The latest issue of Ireland’s Own includes an account of 16-year-old Orson Welles’ visit to the Emerald Isle.
Martin Gleeson writes of Welles’ arrival in August 1931 on the SS Baltic in his article When Orson Welles Took a Donkey Around Connemara in the magazine’s February 14 issue (No. 6015).
Having heard Pádraic Ó’Conaire’s story, M’ashal Beag Dubh (My Little Black Donkey), the recent Todd School for Boys graduate decided to emulate Ó’Conaire’s tour of the Connemara countryside on a donkey and cart.
Welles hired a donkey named Sheeogh and a cart. He spent a month on a sketching tour of the west of Ireland, painting beautiful landscapes by day and sleeping at night under the stars, often kept warm by a turf fire.
His travels took him to the three Aran Islands in Galway Bay. At Inisheer, the smallest of the three islands, the young Welles enjoyed watching the girls dancing. He joined them at a céilí and for many years afterwards the Aran Islands residents remembered his enthusiasm for Irish dancing. He was said to be intrigued by these Irish-speaking islanders who wore home-made clothes, knitted from the wool of their own sheep.

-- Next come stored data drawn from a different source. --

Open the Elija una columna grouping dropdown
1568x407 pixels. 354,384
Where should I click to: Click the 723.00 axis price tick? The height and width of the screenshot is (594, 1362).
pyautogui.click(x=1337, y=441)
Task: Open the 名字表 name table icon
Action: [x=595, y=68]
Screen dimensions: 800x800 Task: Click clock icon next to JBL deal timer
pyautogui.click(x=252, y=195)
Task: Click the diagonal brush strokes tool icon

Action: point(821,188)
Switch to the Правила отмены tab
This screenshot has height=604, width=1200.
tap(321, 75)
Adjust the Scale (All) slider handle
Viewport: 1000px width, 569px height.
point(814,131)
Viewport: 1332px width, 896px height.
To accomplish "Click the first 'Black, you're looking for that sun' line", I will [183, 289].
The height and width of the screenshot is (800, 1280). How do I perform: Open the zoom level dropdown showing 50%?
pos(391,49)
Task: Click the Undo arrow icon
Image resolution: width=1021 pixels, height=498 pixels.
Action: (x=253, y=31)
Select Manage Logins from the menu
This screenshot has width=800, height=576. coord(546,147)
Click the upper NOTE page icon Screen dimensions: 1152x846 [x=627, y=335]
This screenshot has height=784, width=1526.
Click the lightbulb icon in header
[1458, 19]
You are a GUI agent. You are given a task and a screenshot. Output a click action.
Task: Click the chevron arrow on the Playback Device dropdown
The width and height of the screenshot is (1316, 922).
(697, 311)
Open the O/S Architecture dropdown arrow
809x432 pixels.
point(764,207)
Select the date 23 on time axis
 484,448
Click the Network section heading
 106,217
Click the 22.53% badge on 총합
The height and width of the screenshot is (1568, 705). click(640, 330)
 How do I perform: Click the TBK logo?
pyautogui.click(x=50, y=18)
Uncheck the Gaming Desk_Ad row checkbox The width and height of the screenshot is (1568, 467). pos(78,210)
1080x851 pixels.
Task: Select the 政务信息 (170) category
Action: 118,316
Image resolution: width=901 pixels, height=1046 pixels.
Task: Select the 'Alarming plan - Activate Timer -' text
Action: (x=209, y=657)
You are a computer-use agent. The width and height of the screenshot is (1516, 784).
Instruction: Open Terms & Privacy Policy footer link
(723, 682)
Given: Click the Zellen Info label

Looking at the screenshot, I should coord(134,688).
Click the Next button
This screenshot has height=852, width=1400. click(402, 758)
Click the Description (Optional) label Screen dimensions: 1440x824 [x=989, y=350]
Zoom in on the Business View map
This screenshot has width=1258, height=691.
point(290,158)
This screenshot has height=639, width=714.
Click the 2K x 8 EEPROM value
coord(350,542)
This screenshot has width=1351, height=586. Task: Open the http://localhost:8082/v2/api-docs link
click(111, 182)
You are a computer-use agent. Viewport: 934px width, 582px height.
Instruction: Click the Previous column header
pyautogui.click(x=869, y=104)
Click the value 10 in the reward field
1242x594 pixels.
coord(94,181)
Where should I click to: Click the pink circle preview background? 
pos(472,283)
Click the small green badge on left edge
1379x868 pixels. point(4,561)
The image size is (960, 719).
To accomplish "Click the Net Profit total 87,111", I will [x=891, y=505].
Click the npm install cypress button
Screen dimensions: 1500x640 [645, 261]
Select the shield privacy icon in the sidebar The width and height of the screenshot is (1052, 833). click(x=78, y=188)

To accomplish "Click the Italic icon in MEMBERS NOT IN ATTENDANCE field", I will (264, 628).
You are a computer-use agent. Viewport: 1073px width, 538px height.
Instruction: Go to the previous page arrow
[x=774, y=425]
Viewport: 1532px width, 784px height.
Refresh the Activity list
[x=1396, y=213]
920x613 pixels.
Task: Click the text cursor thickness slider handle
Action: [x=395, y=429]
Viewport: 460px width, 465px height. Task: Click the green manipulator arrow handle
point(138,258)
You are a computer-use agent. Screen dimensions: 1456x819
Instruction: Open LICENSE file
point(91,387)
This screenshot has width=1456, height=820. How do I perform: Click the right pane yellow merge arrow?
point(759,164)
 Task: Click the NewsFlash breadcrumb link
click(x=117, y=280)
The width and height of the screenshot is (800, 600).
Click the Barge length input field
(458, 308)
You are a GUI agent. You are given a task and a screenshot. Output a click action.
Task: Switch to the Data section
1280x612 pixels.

In September, Welles returned to Galway, and leaving the donkey and cart behind, traveled to Dublin.
After attending a performance of a play at the Gate Theatre, he persuaded its manager, Hilton Edwards, that he was an experienced U.S. actor of 18 years and landed a part in the Gate’s next production, Jew Süss.
Of his performance, The Irish Times wrote, “A new actor, Mr. Orson Welles, made an excellent Karl Alexander. It will be necessary to see him in other parts before it can be said that he is the accomplished actor that he seemed last night in a part that might have been made for him.”
The performance marked the start of Welles’ career as a professional actor.